TGF-alpha: A New Job for an Old Friend

Transforming growth factor (TGF)-alpha is a regulator of cell proliferation and differentiation and has thus been associated with myriad forms of cancer.¹ A recent study by Kramer et al. (2001) identifies a new role for TGF-alpha, as one of the elusive regulators of circadian rhythms of activity and sleep.² It has long been known that the circadian clock drives daily rhythms of activity and sleep, but precious few clues about these output pathways have emerged.

Figure 1. Coronal section through the hypothalamus of a hamster brain showing the SCN and SPZ. Light is signaled to the SCN clock. TGF-alpha is secreted by the SCN, acts on EGF receptors in the SPZ, and inhibits activity during the day.

Humans and animals have precise and persistent rhythms of many behavioral, physiological, metabolic, cellular, and molecular parameters that, although influenced by the environment, are generated by an internal body clock. This clock runs, even in the absence of external time cues such as light, on a period of approximately 24 hours and thus has been dubbed the “circadian” clock.³ In mammals, the circadian clock has been localized to the hypothalamic suprachiasmatic nucleus (SCN).⁴ Several transplant studies suggest that diffusible factors secreted from the SCN and acting locally are involved in the regulation of activity and sleep rhythms by the clock.^5-8 These enigmatic “activity promoters” and “activity inhibitors” have proven difficult to discover.

TGF-alpha appears to be one of these factors. Kramer et al. demonstrate that TGF-alpha is rhythmically secreted by the SCN clock.² In nocturnal rodents, levels are high during the day and low during the night, a phase suggestive of an activity inhibitor. TGF-alpha acts on epidermal growth factor (EGF) receptors located nearby in the subparaventricular zone (SPZ), the major receiver of projections from the SCN. A model reflecting the influence of TGF-alpha on circadian rhythms is illustrated in figure 1. Light modulates the SCN clock via retinal photoreceptors and the SCN rhythmically secretes TGF-alpha. TGF-alpha then acts on SPZ EGF receptors, thereby suppressing activity.²

References

1. Derynck, R. (1992) Adv.

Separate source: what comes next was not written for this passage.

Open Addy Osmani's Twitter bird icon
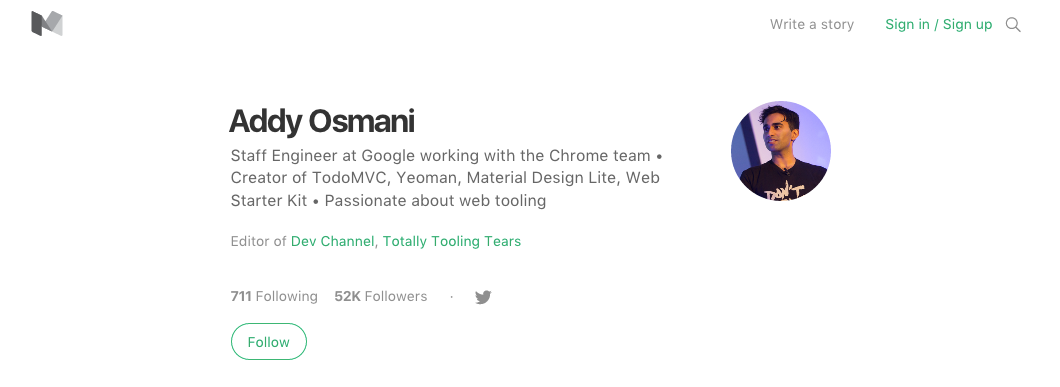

Cancer Res. 58:27.
2. Kramer, A. et al. (2001) Science 294:2511.
3. Menaker, M. (1982) “In search of principles of physiological organization in vertebrate circadian systems.” in Vertebrate Circadian Systems: Structure and Physiology, Aschoff, J. et al., eds., Springer-Verlag, Berlin, pp. 1-12.
4. Klein, D.C. et al. eds. (1991) Suprachiasmatic nucleus: the mind's clock. Oxford University Press, New York.
5. Vogelbaum, M.A. & M. Menaker (1992) J. Neurosci. 12:3619.
6. Ralph, M.R. et al. (1990) Science 247:975.
7. Earnest, D.J. et al. (1999) Science 283:693.
8. LeSauter, J. & R. Silver (1999) J. Neurosci. 19:5574.